PAGE:
-=-=-=-=-
Children's Advocate Followed Her Parents' Example

March 11, 2001|SUSAN VAUGHN | SPECIAL TO THE TIMES

As founder and president of the Children's Defense Fund, a leading advocacy organization for children, Marian Wright Edelman is a warrior of words.

She champions the causes of disadvantaged Americans through her lobbying efforts. She uses her research, writing and speaking skills to turn the public's attention to issues such as teen pregnancy, the juvenile-justice system, homelessness, poverty and violence.

Edelman has been credited with being instrumental in the passage of the 1990 Act for Better Child Care. She has been awarded a MacArthur Foundation fellowship, the Albert Schweitzer Humanitarian Prize and the Presidential Medal of Freedom. But Edelman is not one to repose upon her laurels.

"I have a passion for what I believe in, and I will never stop persisting," she said. "I'm very determined to help this country become its best self."

Edelman, 61, attributes her perseverance and tireless advocacy to the influence her mentors and role models had upon her. She refers to these people--her parents, elders, community leaders and teachers--as "lanterns," because they lighted the way for her.
-=-=-=-=-
SUPPLIED INFORMATION:
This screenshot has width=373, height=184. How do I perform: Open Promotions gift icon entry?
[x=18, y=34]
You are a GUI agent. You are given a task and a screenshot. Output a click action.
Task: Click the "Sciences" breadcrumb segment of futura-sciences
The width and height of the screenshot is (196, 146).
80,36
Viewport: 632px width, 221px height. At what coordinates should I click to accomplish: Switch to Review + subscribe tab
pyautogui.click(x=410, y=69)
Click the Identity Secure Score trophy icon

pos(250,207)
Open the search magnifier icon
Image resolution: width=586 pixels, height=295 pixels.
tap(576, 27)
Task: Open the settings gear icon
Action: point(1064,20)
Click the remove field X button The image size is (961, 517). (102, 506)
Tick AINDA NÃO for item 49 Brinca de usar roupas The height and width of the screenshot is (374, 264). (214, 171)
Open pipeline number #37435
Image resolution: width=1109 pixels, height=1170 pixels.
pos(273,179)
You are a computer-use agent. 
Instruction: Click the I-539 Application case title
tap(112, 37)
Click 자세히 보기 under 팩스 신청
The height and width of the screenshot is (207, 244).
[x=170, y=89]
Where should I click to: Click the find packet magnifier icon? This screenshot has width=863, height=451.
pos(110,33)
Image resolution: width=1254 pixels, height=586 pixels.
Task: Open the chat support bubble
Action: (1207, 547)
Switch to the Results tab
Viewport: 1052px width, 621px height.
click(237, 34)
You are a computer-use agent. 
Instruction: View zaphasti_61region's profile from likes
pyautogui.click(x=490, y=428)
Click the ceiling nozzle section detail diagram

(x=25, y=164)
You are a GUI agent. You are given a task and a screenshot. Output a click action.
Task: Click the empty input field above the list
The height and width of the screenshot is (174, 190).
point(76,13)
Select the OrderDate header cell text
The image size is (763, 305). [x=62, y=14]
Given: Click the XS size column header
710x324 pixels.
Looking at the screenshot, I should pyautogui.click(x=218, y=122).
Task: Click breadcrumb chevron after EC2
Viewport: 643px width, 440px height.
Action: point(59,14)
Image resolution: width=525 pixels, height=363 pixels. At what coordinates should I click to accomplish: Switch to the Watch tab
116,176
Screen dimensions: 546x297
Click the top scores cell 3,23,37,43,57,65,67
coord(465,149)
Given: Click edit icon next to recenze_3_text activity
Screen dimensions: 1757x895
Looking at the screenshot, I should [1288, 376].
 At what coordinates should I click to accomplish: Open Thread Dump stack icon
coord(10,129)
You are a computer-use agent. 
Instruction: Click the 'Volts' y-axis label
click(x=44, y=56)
-=-=-=-=-
SHORT TASK 1:
List every issue that the article on Marian Wright Edelman names as one she turns the public's attention to.
SHORT TASK 2:
Please write out the part of the article on Marian Wright Edelman starting with "Children's Advocate Followed" and going on through "upon her laurels.".
The records have no connection to the article on Marian Wright Edelman.

WRITTEN RESPONSE 1:
teen pregnancy
the juvenile-justice system
homelessness
poverty
violence

WRITTEN RESPONSE 2:
Children's Advocate Followed Her Parents' Example

March 11, 2001|SUSAN VAUGHN | SPECIAL TO THE TIMES

As founder and president of the Children's Defense Fund, a leading advocacy organization for children, Marian Wright Edelman is a warrior of words.

She champions the causes of disadvantaged Americans through her lobbying efforts. She uses her research, writing and speaking skills to turn the public's attention to issues such as teen pregnancy, the juvenile-justice system, homelessness, poverty and violence.

Edelman has been credited with being instrumental in the passage of the 1990 Act for Better Child Care. She has been awarded a MacArthur Foundation fellowship, the Albert Schweitzer Humanitarian Prize and the Presidential Medal of Freedom. But Edelman is not one to repose upon her laurels.